Цель задания:
Перепишите без изменений строки записей начиная со строки, где есть «Viewport: 909px width, 627px height.», и до самого конца записей, включая обе границы.

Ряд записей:
---------------

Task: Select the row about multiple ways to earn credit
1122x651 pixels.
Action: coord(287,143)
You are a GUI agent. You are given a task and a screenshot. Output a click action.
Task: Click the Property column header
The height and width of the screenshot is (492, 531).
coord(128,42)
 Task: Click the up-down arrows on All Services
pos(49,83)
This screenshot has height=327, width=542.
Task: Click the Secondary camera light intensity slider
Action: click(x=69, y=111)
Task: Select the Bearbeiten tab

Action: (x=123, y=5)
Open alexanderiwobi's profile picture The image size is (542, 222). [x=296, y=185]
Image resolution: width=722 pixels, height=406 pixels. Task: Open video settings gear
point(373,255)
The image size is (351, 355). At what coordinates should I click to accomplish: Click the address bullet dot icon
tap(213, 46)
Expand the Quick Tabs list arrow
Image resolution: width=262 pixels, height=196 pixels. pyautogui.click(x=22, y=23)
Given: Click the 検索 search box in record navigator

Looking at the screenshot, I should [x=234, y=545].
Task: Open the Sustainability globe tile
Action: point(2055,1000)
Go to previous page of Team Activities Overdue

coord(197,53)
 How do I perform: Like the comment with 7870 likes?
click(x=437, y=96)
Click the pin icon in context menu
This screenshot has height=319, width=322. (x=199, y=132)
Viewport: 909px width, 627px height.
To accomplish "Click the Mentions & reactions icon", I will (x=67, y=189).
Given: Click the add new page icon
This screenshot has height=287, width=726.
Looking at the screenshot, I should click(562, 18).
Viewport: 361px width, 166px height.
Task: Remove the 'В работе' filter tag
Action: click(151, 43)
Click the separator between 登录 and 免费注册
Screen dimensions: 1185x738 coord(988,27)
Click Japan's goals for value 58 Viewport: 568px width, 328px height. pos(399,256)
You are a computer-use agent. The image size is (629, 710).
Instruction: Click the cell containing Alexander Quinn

---------------

Решение задания:
Viewport: 909px width, 627px height.
To accomplish "Click the Mentions & reactions icon", I will (x=67, y=189).
Given: Click the add new page icon
This screenshot has height=287, width=726.
Looking at the screenshot, I should click(562, 18).
Viewport: 361px width, 166px height.
Task: Remove the 'В работе' filter tag
Action: click(151, 43)
Click the separator between 登录 and 免费注册
Screen dimensions: 1185x738 coord(988,27)
Click Japan's goals for value 58 Viewport: 568px width, 328px height. pos(399,256)
You are a computer-use agent. The image size is (629, 710).
Instruction: Click the cell containing Alexander Quinn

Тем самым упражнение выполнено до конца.